Class LineWordReader

java.lang.Object
it.unimi.dsi.io.LineWordReader
All Implemented Interfaces:
WordReader, Serializable

public class LineWordReader extends Object implements WordReader, Serializable
A trivial WordReader that considers each line of a document a single word.

The intended usage of this class is that of indexing stuff like lists of document identifiers: if the identifiers contain nonalphabetical characters, the default FastBufferedReader might do a poor job.

Note that the non-word returned by next(MutableString, MutableString) is always empty.

See Also:
  • Constructor Details

    • LineWordReader

      public LineWordReader()
  • Method Details

    • next

      public boolean next(MutableString word, MutableString nonWord) throws IOException
      Description copied from interface: WordReader
      Extracts the next word and non-word.
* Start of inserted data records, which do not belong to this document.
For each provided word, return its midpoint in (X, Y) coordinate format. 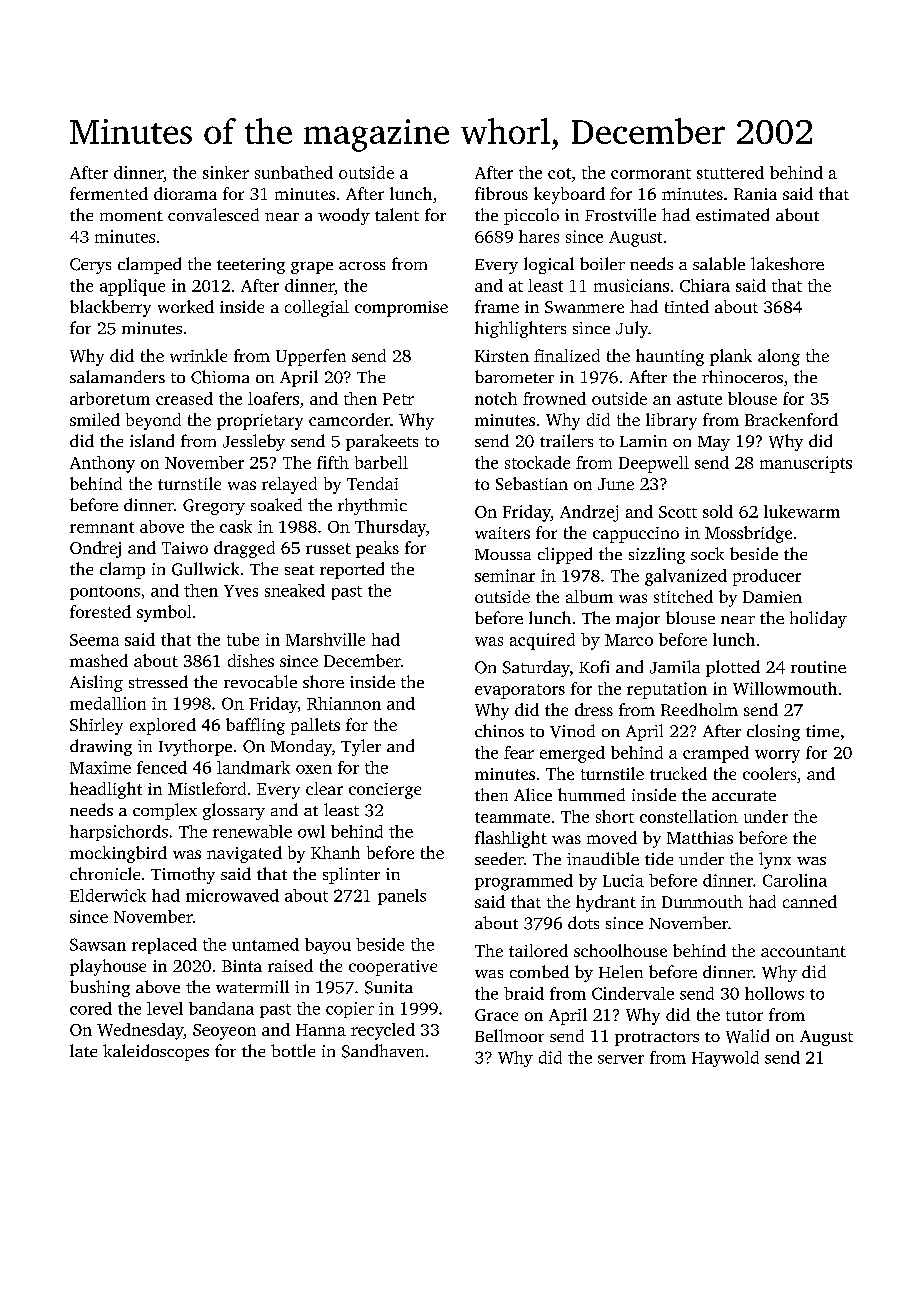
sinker (226, 172)
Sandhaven (383, 1051)
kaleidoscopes (156, 1052)
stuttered (730, 172)
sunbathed (294, 172)
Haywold (725, 1059)
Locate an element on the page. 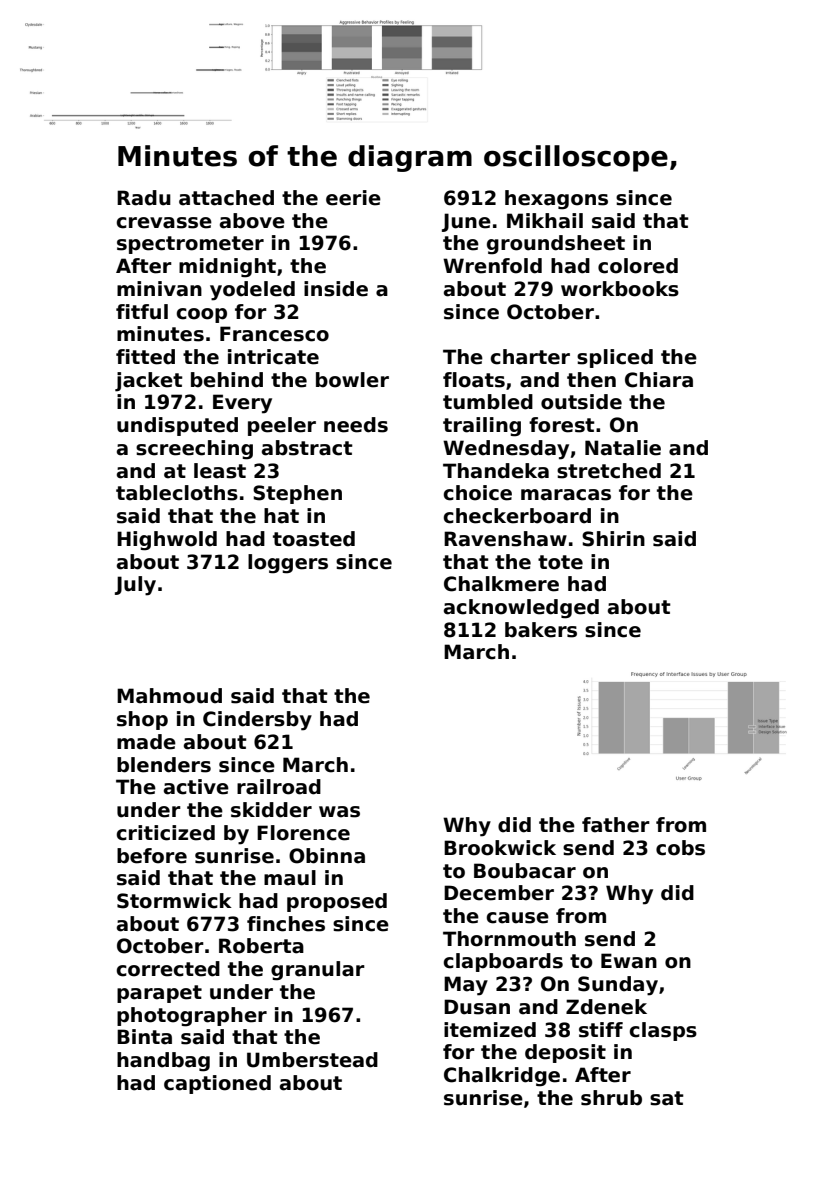 This document has height=1186, width=836. Radu is located at coordinates (144, 198).
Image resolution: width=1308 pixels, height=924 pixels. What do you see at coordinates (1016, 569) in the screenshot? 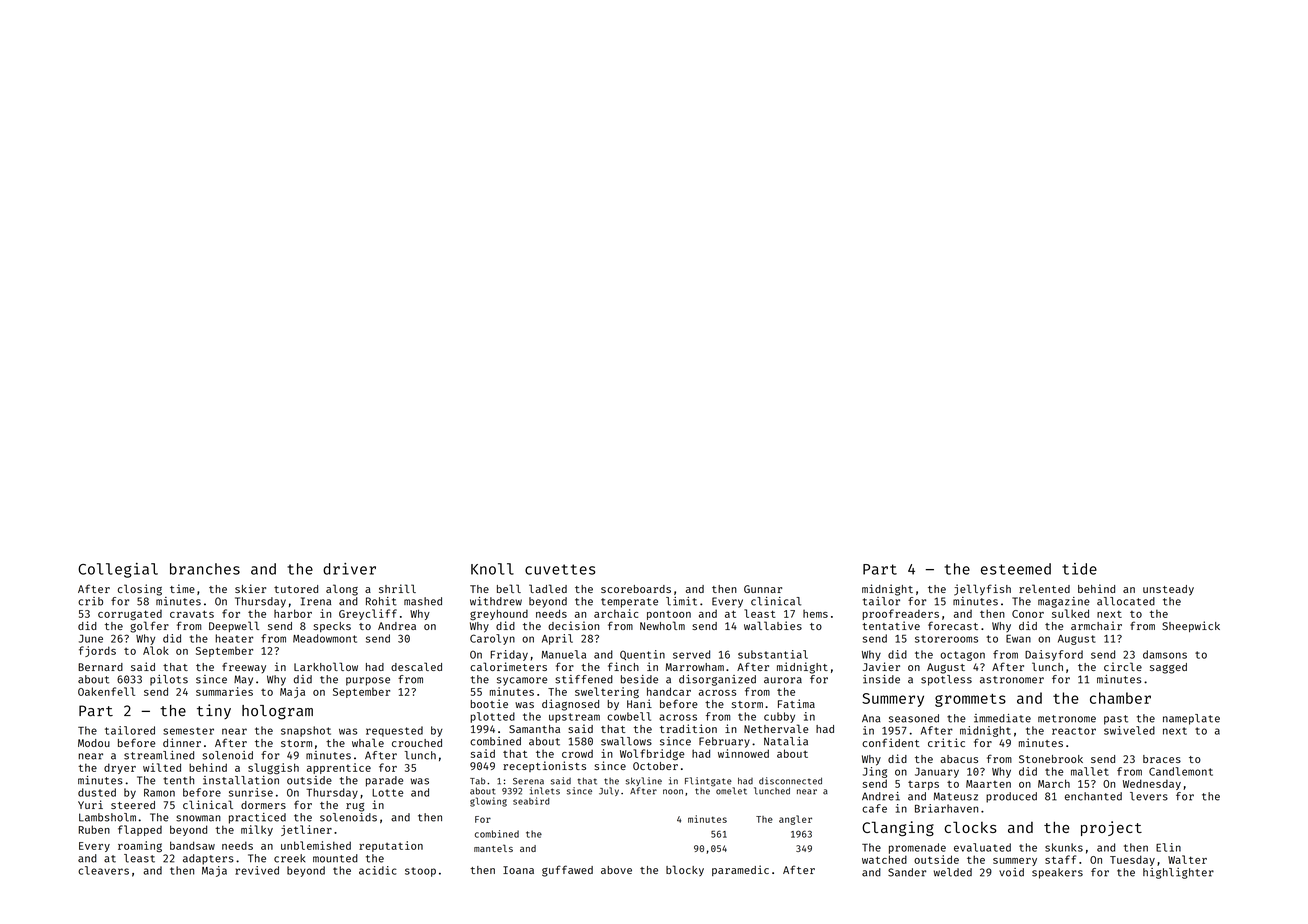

      If this method returns true, a new non-empty word, and possibly a new non-word, have been extracted. It is acceptable that the first call to this method after creation or after a call to WordReader.setReader(Reader) returns an empty word. In other words both word and nonWord are maximal.

      Specified by:
      next in interface WordReader
      Parameters:
      word - the next word returned by the underlying reader.
      nonWord - the nonword following the next word returned by the underlying reader.
      Returns:
      true if a new word was processed, false otherwise (in which case both word and nonWord are unchanged).
      Throws:
      IOException
    • setReader

      public LineWordReader setReader(Reader reader)
      Description copied from interface: WordReader
      Resets the internal state of this word reader, which will start again reading from the given reader.
      Specified by:
      setReader in interface WordReader
      Parameters:
      reader - the new reader providing characters.
      Returns:
      this word reader.
    • copy

      public LineWordReader copy()
      Description copied from interface: WordReader
      Returns a copy of this word reader.

      This method must return a word reader with a behaviour that matches exactly that of this word reader.

      Specified by:
      copy in interface WordReader
      Returns:
      a copy of this word reader.